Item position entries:
++++
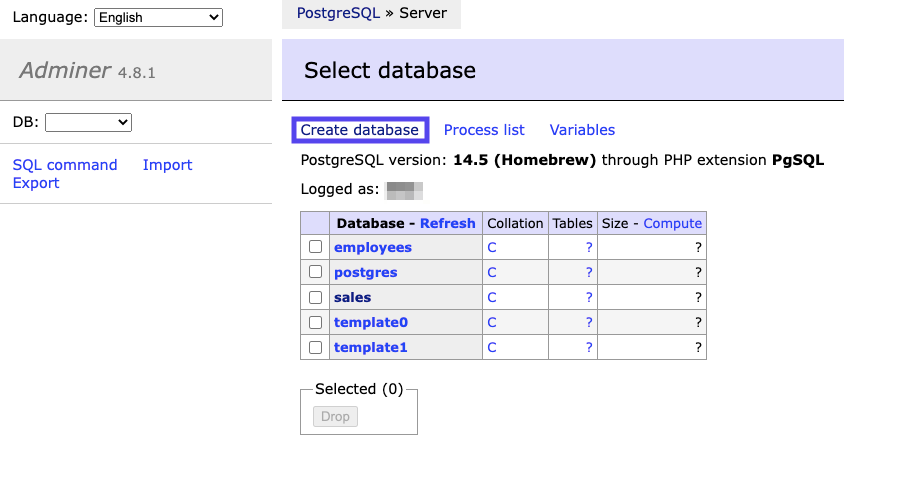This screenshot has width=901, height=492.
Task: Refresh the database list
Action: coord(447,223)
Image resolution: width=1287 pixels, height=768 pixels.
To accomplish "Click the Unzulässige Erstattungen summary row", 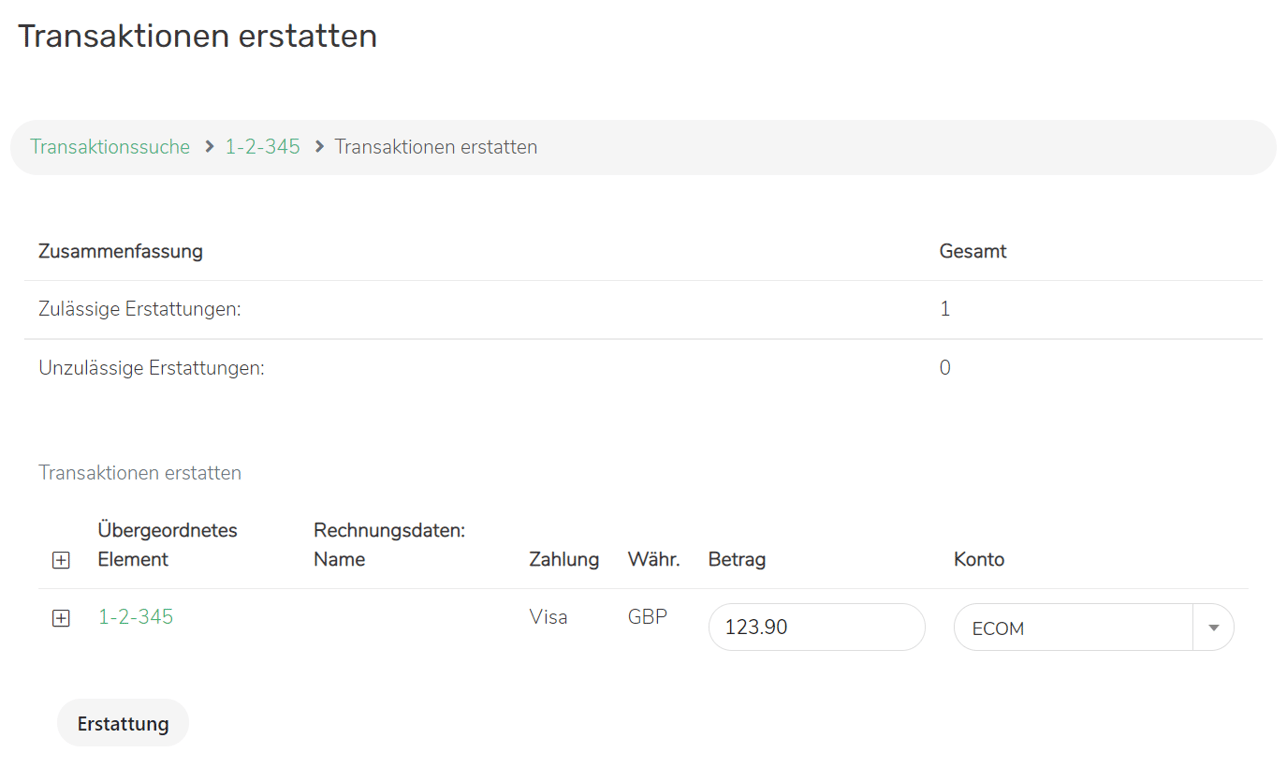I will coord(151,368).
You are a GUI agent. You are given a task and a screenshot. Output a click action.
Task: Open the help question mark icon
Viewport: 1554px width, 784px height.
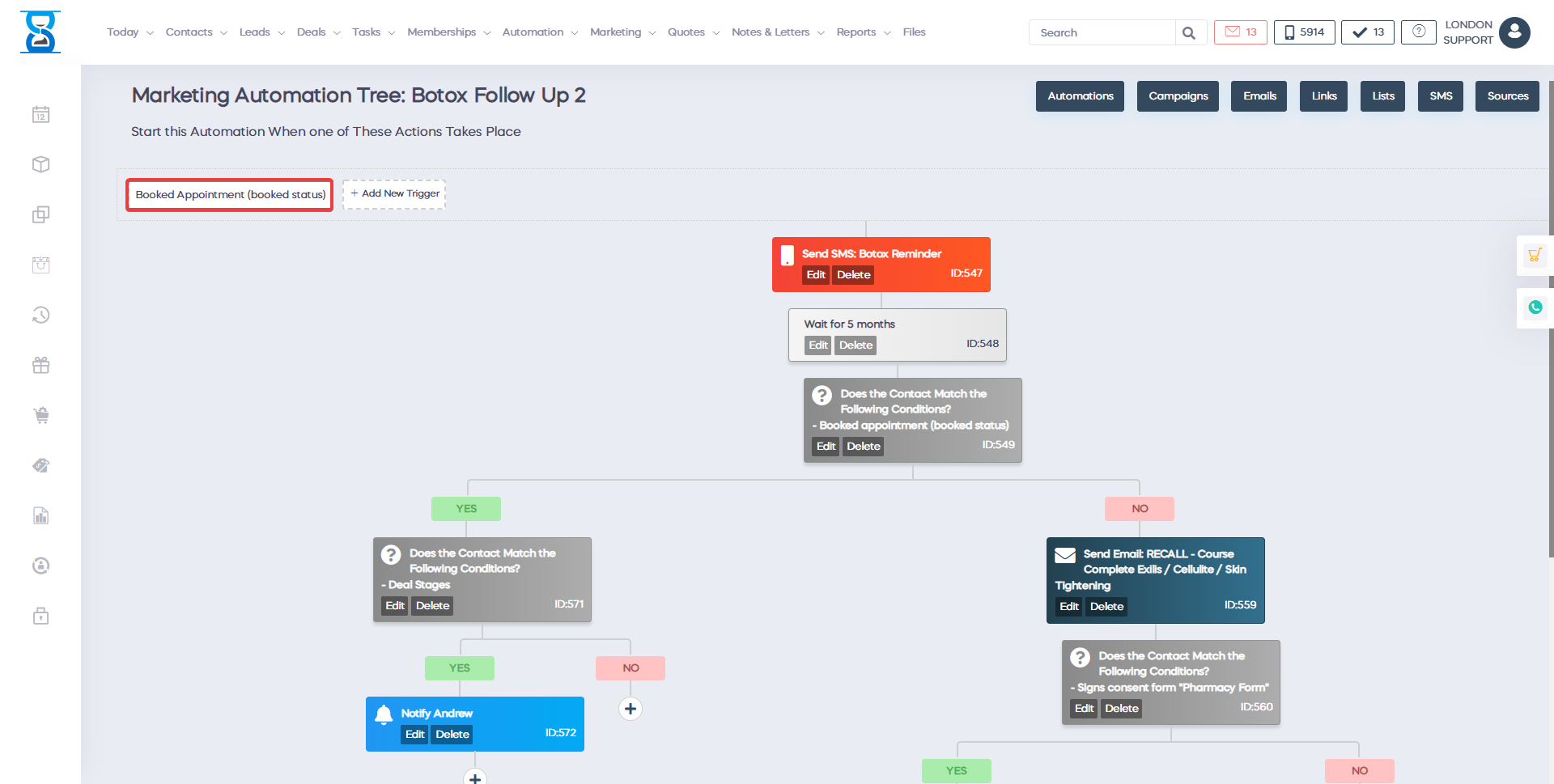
++++
What you need to do: From the line containing "You are a GUI" through the end of the data, switch "icon" to "button" and reproduce those lines with no other change. Omit the pictures.

Final answer:
You are a GUI agent. You are given a task and a screenshot. Output a click action.
Task: Open the help question mark button
Viewport: 1554px width, 784px height.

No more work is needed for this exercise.